Multi-instrumentalist musician Oliver Cherer under the alias Gilroy Mere will be performing songs from his forthcoming album on the Clay Pipe label, Furlongs, inspired by the art of Eric Ravilious and the chalky landscape of the Sussex downs.
In early 2025, Ollie was diagnosed with cancer and had to travel to Brighton Hospital for radiotherapy treatment. Taking the daily 40-mile train ride from St-Leonard's-on-Sea and through the Downs, Ollie filled the journey making music:
‘Cutting through the landscape that Ravilious had painted 90 years earlier, the muted colours and undulations became textures, tempos and modulations. After more than a month immersed in his scenery, my laptop sketches crystalized into something that began to sound like a record, and by the end of the six weeks, I had more than enough material of an album’

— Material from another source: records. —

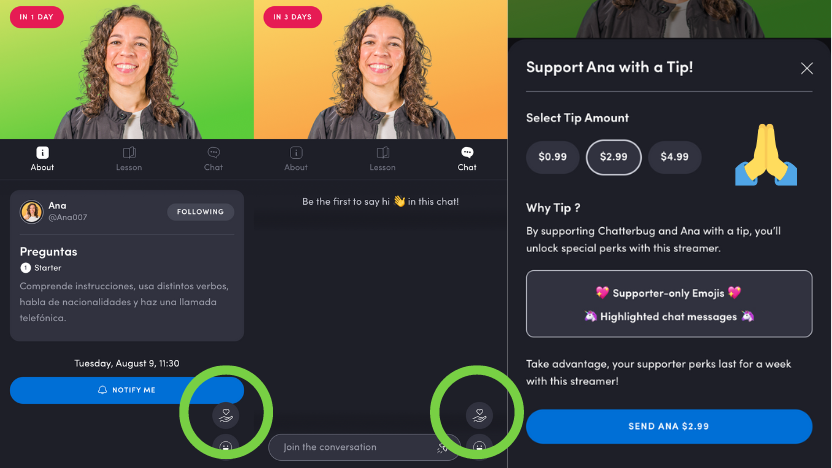Screen dimensions: 832x468
Task: Toggle the FOLLOWING button for Ana
Action: tap(201, 212)
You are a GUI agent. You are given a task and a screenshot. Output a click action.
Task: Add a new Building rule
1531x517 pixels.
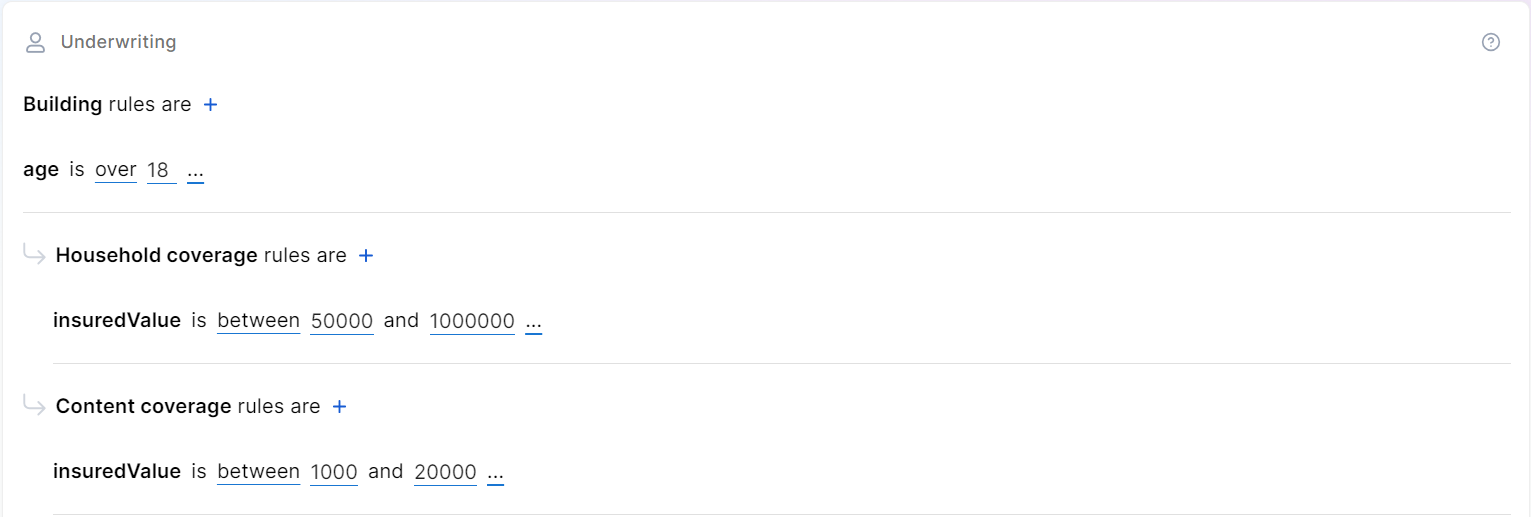tap(210, 104)
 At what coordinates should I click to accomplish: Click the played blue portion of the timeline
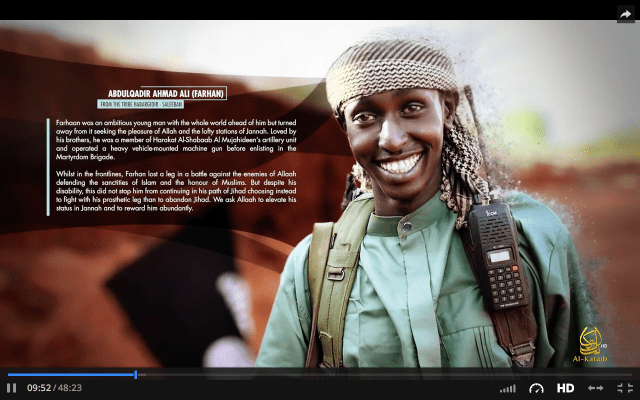(70, 375)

Many of the pieces on the record were inspired by specific paintings that were already familiar to me, while others are reactions to the landscape gently swooshing past the windows of the train and which I knew from walking its footpaths with an ordnance survey map in hand. Furlongs is the name of the cottage where Eric and his wife Tirzah often stayed, and where he created many of his paintings. Beachy Head and Chalk Paths are tributes to well-known Ravilious works, whereas Hope Gap is an exploration of a place with an isolated coastal bleakness that I felt reflected the sadness of his early death.’
Rachel Poulton is a Chichester-based writer, photographer and educator whose interests lie with our connections to the past and place. Her work examines philosophy, inner and outer landscapes, myth and reality, the past, the present and the borderlands between, and which she explores in her photographic zine, Unseen.
Justin Hopper is a writer of landscape, memory and myth. Born in America but based in Essex. His acclaimed non-fiction book The Old Weird Albion, resulted in a collaboration with the folk artist Sharron Kraus and the Ghost Box label's own Belbury Poly and the album Chanctonbury Rings, a musical psychogeographical response to the prehistoric hill fort of Chanctonbury Ring on the West Sussex Downs.